Section 10s of the bill would direct that, beginning January 1, 2015, for cities or villages not meeting the definition of "local road agency," the municipal streets would be transferred to the county road commission of the county in which the municipality is located.

To the extent that the current MTF distribution to cities is driven primarily by population, the use of a FY 2011-12 MTF distribution of less than $50,000 is a proxy for small population city or village; cities and villages receiving less than $50,000 from the MTF generally have a population of 500 or less.  We estimate that approximately 100 cities and villages will receive less than $50,000 from the MTF in FY 2011-12.

FISCAL IMPACT:

House Bill 5303 is tie-barred to House Bill 5300, a bill to amend the Michigan Vehicle Code.  House Bill 5300 would both increase vehicle registration taxes, and change the distribution of registration tax revenue over period of eight years – beginning in FY 2012-13 – from the MTF to the CCF.  Registration tax revenue currently generates approximately $870 million for credit to the MTF.  According to a briefing paper in support of the bill, House Bill 5300 would generate an additional $500 million in transportation revenue.

In addition, a companion bill, House Bill 5298, would amend the Motor Fuel Tax Act.  Among other things, House Bill 5298 would change the distribution of motor fuel tax revenue from the MTF to the CCF on the effective date of the bill's enactment.  House Bill 5303 is not tie-barred to House Bill 5298.

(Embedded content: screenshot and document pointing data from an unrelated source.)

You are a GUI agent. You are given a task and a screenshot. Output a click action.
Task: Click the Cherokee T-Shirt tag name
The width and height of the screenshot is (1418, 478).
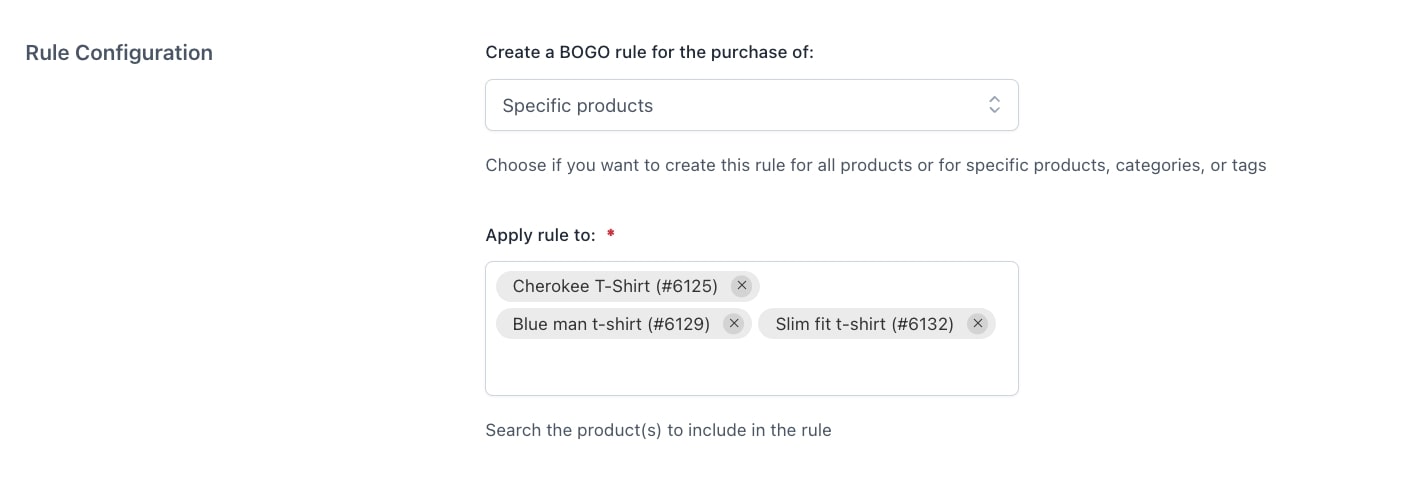pos(582,286)
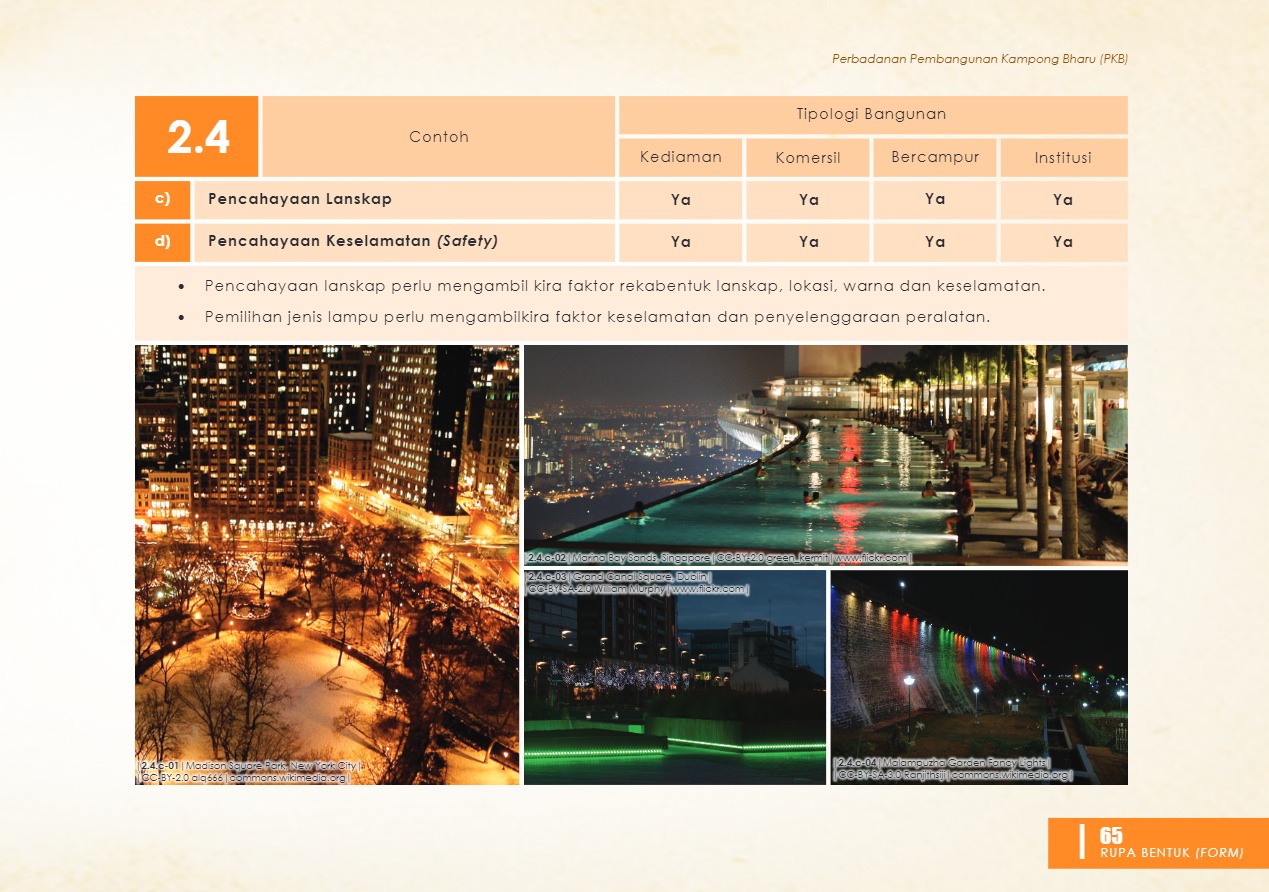
Task: Click the first bullet about pencahayaan lanskap
Action: click(x=624, y=286)
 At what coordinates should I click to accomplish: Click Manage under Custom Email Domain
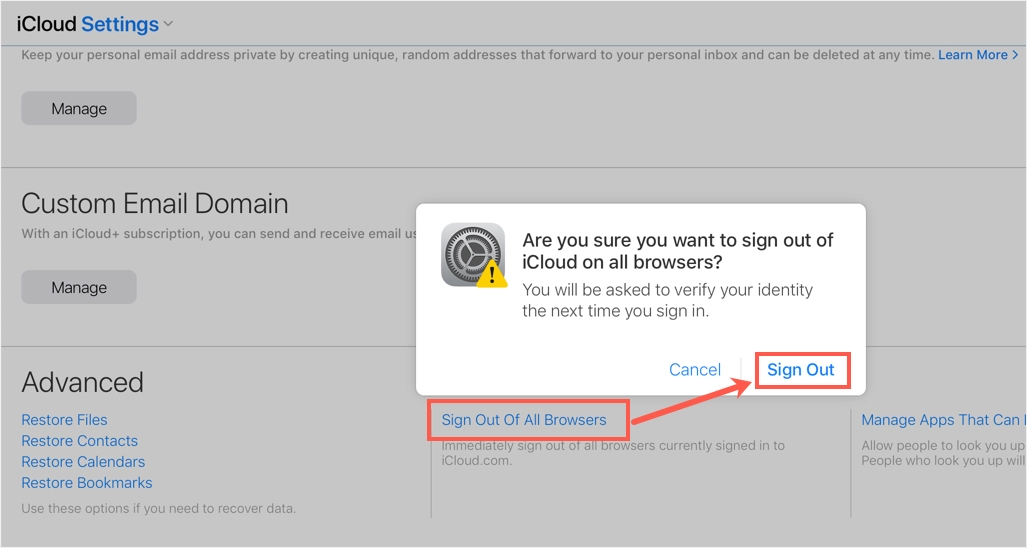point(79,287)
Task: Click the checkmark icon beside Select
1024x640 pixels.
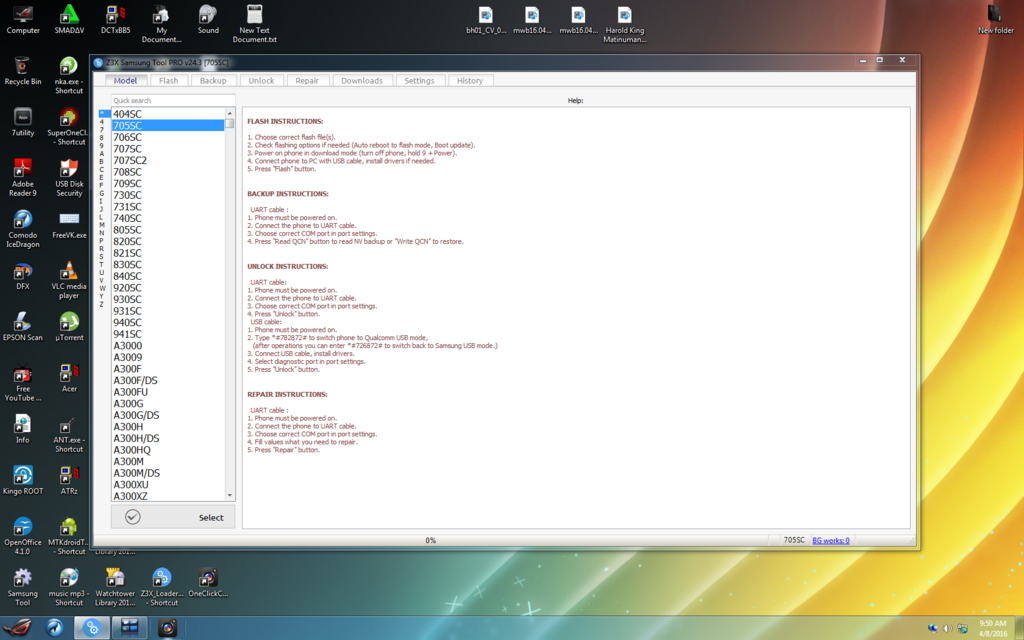Action: point(133,517)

House Bill 5303 does not repeal the current MTF distribution formulas in Section 10, Section 12, or Section 13.  MTF revenue would continue to be distributed under the current formulas, even as revenue shifted from the MTF to the CCF.  In effect, there would two transportation funds, and two distribution formulas, operating simultaneously during the eight-year transition period.

The impact of House Bill 5303 on state and local transportation funding cannot be readily estimated at this time.

                                                                                                  Fiscal Analyst:   William E. Hamilton

This analysis was prepared by nonpartisan House staff for use by House members in their deliberations, and does not constitute an official statement of legislative intent.